ScenarioRecommendation
Deferring expensive computation until neededLazy / LazyMonad
Composing deferred computations while preserving lazinessLazyMonad -- map/flatMap don't trigger evaluation
Caching computation results (memoization)Lazy -- result is cached after first force()
Computations that may throw checked exceptionsLazy -- wraps ThrowableSupplier
Building data structures with optional expensive fieldsLazy -- callers force only what they need
Configuration values loaded once and reusedLazy -- natural fit for compute-once semantics
Deferred side effects with execution controlPrefer IO instead

Key Points

  • Lazy<A> wraps a ThrowableSupplier<A> -- nothing executes until force() is called.
  • Results are memoized: the first force() computes and caches; subsequent calls return the cached value instantly.
  • Exceptions are also memoized -- if the computation throws on first force(), the same exception is rethrown on subsequent calls.
  • map and flatMap via LazyMonad produce new Lazy values without triggering evaluation of the input.
  • Lazy.now(value) creates an already-evaluated instance -- useful for lifting pure values into the Lazy context.
  • ThrowableSupplier allows checked exceptions -- no need for awkward try/catch inside lambdas.
  • Thread safety: Lazy ensures the supplier runs at most once, even under concurrent force() calls.

Benchmarks

Lazy has dedicated JMH benchmarks measuring deferred construction, memoization overhead, and chain depth.

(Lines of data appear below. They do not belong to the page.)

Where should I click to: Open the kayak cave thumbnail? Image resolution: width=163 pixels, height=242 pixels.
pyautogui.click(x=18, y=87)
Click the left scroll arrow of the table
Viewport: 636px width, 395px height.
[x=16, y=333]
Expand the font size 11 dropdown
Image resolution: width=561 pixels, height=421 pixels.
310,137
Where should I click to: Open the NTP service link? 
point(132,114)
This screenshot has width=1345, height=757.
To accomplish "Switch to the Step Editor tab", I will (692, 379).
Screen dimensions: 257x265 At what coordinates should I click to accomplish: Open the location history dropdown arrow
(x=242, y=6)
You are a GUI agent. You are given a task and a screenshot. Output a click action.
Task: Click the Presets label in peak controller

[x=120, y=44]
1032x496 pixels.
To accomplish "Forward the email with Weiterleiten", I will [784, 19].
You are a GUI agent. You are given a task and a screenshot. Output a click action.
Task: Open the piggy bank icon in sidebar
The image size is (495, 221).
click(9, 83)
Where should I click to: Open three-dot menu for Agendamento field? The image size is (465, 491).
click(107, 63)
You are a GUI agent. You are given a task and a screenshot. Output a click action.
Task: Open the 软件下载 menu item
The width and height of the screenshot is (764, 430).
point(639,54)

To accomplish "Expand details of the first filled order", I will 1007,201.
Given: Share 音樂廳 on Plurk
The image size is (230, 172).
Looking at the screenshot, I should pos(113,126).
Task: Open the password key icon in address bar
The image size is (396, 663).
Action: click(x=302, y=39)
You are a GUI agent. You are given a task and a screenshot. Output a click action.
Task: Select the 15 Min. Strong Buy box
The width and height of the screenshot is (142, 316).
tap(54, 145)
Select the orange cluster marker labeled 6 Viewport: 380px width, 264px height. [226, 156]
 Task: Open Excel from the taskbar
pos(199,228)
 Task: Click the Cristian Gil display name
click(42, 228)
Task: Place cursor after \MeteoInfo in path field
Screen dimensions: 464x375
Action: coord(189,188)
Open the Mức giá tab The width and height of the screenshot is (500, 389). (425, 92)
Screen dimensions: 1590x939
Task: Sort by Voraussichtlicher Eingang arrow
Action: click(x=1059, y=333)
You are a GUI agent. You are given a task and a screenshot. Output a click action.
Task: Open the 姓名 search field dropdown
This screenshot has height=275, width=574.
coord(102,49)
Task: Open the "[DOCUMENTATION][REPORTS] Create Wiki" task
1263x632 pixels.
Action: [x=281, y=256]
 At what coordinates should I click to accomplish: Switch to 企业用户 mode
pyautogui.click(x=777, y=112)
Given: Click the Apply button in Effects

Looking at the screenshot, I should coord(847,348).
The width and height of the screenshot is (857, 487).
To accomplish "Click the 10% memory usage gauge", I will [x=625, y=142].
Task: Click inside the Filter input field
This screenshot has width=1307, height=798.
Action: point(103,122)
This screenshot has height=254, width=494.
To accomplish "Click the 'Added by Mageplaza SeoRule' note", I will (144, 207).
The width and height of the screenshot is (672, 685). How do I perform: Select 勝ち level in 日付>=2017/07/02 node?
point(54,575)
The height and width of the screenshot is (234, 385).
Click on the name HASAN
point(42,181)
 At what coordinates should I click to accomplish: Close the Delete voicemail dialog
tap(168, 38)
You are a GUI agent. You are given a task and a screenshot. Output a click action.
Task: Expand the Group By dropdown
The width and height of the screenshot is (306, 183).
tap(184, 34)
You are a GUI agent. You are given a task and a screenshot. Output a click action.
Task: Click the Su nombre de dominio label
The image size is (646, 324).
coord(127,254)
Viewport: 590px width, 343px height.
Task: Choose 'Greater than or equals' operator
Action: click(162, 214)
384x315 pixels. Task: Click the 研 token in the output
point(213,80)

Key expectations:

  • Construction (defer, now) is very fast -- Lazy is a thin wrapper with no immediate execution
  • First force() incurs the full computation cost; subsequent calls return the cached result
  • Deep chains (50+) of map/flatMap complete without error -- composition overhead dominates at depth
./gradlew :hkj-benchmarks:jmh --includes=".*LazyBenchmark.*"

See Benchmarks & Performance for full details and how to interpret results.